Seitenauszug:
========================================
Die Worte von ÖVP-Integrationsministerin Susanne Raab vor wenigen Wochen in der „Kronenzeitung“ waren schlicht, aber vielsagend: Raab begnügte sich damit, darauf hinzuweisen, dass in Wien 52,5 Prozent der Schüler eine nicht-deutsche Umgangssprache hätten. Schon auf den Einwand der Interviewerin, dass das nichts über die Deutschkenntnisse verrate, hatte sie nichts Sinnstiftendes mehr mitzuteilen. Ihre Intention war klar: Die Zahl muss raus. Das reicht.

Und bei der Zielgruppe, um die es hier im Hinblick auf die Wiener Gemeinderatswahl im Oktober geht, wird das sehr wahrscheinlich auch der Fall sein: Mitte-Rechts-Wähler im Allgemeinen und die Viertelmillion ehemaliger FPÖ-Wähler im Besonderen, bei denen es nicht viel braucht, um sie zu einem Wechsel zu bewegen. Zu groß ist die Enttäuschung über die Ex-Obmänner Heinz-Christian Strache und Johann Gudenus. Und überhaupt: Bei der Nationalratswahl hat Sebastian Kurz viele von ihnen schon einmal zur ÖVP gezogen. Das soll sich im Oktober wiederholen.

Doch zurück zum Punkt: Jahrzehntelanges, unter Jörg Haider eingeleitetes Framing, hat dazu geführt, dass für sehr viele Österreicher der Begriff „Ausländer“ ebenso negativ besetzt ist wie „Asylwerber“ (bzw. „Asylant“), „Flüchtling“ oder eben „Fremder“ bzw. „Fremdsprachiger“. Und zwar ganz allgemein, diffus: Dass ein größerer Teil der Ausländer längst aus Deutschland sind; und dass unter allen zusammen nicht nur der Anteil der Personen mit einem relativ niedrigen Bildungsstand höher ist, sondern auch der der Akademiker, steht außerhalb jeder Vorstellungskraft. Also genügt es Raab, zu sagen, dass es wirklich viele gibt, die nicht Deutsch reden. Das ist schon Gefahr, Integrationsversagen etc. Ja, das ist ein Argument, blau oder nun eben eher türkis zu wählen, weil dort das gefühlte Problem wenigstens ausgesprochen wird.
========================================
Gegebene Daten:
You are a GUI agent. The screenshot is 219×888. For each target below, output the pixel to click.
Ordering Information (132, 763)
========================================
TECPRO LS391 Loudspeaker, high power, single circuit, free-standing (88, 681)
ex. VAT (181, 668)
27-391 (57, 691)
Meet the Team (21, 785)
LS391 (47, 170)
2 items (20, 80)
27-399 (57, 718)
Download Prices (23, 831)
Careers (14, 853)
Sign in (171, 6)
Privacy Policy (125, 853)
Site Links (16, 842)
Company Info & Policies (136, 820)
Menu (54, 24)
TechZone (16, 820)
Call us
========================================
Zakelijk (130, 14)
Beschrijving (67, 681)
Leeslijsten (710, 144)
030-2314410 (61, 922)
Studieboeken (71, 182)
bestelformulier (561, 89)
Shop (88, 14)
========================================
Aufgabe A: Übersetze den Satz „Schon auf den Einwand der Interviewerin, dass das nichts über die Deutschkenntnisse verrate, hatte sie nichts Sinnstiftendes mehr mitzuteilen.“ aus dem Seitenauszug ins Englische.
Aufgabe B: Gib aus dem Seitenauszug genau den Abschnitt aus, der mit den Worten beginnt, die „Doch zurück zum“ enthalten, und mit „wenigstens ausgesprochen wird.“ endet.

Lösung A: Even when the interviewer objected that this revealed nothing about German language skills, she had nothing meaningful left to say.

Lösung B:
Doch zurück zum Punkt: Jahrzehntelanges, unter Jörg Haider eingeleitetes Framing, hat dazu geführt, dass für sehr viele Österreicher der Begriff „Ausländer“ ebenso negativ besetzt ist wie „Asylwerber“ (bzw. „Asylant“), „Flüchtling“ oder eben „Fremder“ bzw. „Fremdsprachiger“. Und zwar ganz allgemein, diffus: Dass ein größerer Teil der Ausländer längst aus Deutschland sind; und dass unter allen zusammen nicht nur der Anteil der Personen mit einem relativ niedrigen Bildungsstand höher ist, sondern auch der der Akademiker, steht außerhalb jeder Vorstellungskraft. Also genügt es Raab, zu sagen, dass es wirklich viele gibt, die nicht Deutsch reden. Das ist schon Gefahr, Integrationsversagen etc. Ja, das ist ein Argument, blau oder nun eben eher türkis zu wählen, weil dort das gefühlte Problem wenigstens ausgesprochen wird.